» **Votre tâche**:
Prolongez le récit de voyage en Turquie en reprenant juste après sa dernière phrase.

» **Article**:
========
> Jeudi 13 juin. En route, le hasard tient lieu de
boussole. Il suffit d'une rencontre fortuite pour explorer les
traverses et s'exposer, plus qu'imaginé, aux rugosités
insoupçonnées d'un pays, à ces aléas qui nous attendent aux plis
d'un chemin, à des plaisirs qui ne s'offrent pas au premier sourire
aussi.
Nous avions rencontré à Ploviv Elina.
Tout est sans doute parti de là. D'un voyageur-historien bien
informé aussi, croisé à Belgrade. L'une nous a recommandés à une
amie d'Izmir, quand l'autre nous mettait sur la piste du consulat
iranien de Trabzon. Notre route turque qui devait sur le papier
emprunter une diagonale ferroviaire Istanbul-Ankara-Van s'est offerte
à la divagation.
Istanbul-Izmir
A Izmir, quelques
tentes de soutien à Gezi, le long du Kordon, croisette interminable.
Au bazar, Taco nous aborde. Il lui manque l'essentiel de ses dents,
pourtant son sourire accroche. Taco a appris les langues avec les
voyageurs de passage, ceux qui prennent le temps de se perdre dans
cette ville d'Izmir étouffante au premier regard. Il travaille
quelques jours par semaine dans une usine de fabrication de
narguilés, vit dans un hôtel à Izmir le reste du temps. Ses
enfants sont adultes, peut-être ne les voit-il plus. Il y a quelques
années, le tabac lui a enlevé son dernier amour, une française,
Marie-Annick. Ce nom revient souvent dans la conversation, nostalgie
infinie des paradis perdus. Ils sont des millions les Tacos, les
aurions-nous seulement croisés ailleurs qu'à Izmir ?
========
» **Section des données**:
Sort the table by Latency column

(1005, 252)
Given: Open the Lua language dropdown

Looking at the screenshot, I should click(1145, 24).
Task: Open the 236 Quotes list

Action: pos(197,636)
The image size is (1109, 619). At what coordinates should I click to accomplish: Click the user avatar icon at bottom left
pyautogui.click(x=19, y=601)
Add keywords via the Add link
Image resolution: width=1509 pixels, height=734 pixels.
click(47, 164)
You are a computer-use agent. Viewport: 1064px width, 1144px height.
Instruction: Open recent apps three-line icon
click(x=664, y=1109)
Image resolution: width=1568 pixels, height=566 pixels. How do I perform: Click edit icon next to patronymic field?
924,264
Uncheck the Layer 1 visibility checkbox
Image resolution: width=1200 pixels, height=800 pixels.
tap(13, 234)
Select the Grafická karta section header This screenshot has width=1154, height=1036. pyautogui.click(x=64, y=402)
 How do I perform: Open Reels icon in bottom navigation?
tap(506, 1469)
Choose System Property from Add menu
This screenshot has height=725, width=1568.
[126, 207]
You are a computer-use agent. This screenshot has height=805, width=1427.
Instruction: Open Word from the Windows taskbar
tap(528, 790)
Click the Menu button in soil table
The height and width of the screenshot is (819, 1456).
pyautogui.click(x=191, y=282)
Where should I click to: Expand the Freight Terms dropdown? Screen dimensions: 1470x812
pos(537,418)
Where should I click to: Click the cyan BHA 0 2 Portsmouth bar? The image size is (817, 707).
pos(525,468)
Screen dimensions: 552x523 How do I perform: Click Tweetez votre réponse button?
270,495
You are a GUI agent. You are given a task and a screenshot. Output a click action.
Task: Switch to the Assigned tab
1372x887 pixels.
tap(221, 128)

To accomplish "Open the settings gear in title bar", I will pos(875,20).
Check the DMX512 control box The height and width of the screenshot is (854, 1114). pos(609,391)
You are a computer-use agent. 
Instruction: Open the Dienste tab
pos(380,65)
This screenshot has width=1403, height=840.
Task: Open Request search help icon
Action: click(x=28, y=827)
========
» **Votre réponse**:
En couchsurfing,
les gens que nous rencontrons nous ressemblent. Que nous le voulions
ou non, nous sommes des bourgeois et les réseaux sociaux en sont
l'Internationale. Partout, ils nous tendent un miroir, avec une
petite couleur locale. Il y a à cela un confort indéniable, la
reconnaissance immédiate, une porte d'entrée aisée dans une
nouvelle culture. Il serait malvenu de ne pas l'admettre.
A Izmir, Sinem,
amie d'Elina et adepte du couchsurfing, nous offre le canapé. Elle
finit son internat de psychiatrie. L'an prochain elle sera peut-être
envoyée pour quelques années en « service obligatoire »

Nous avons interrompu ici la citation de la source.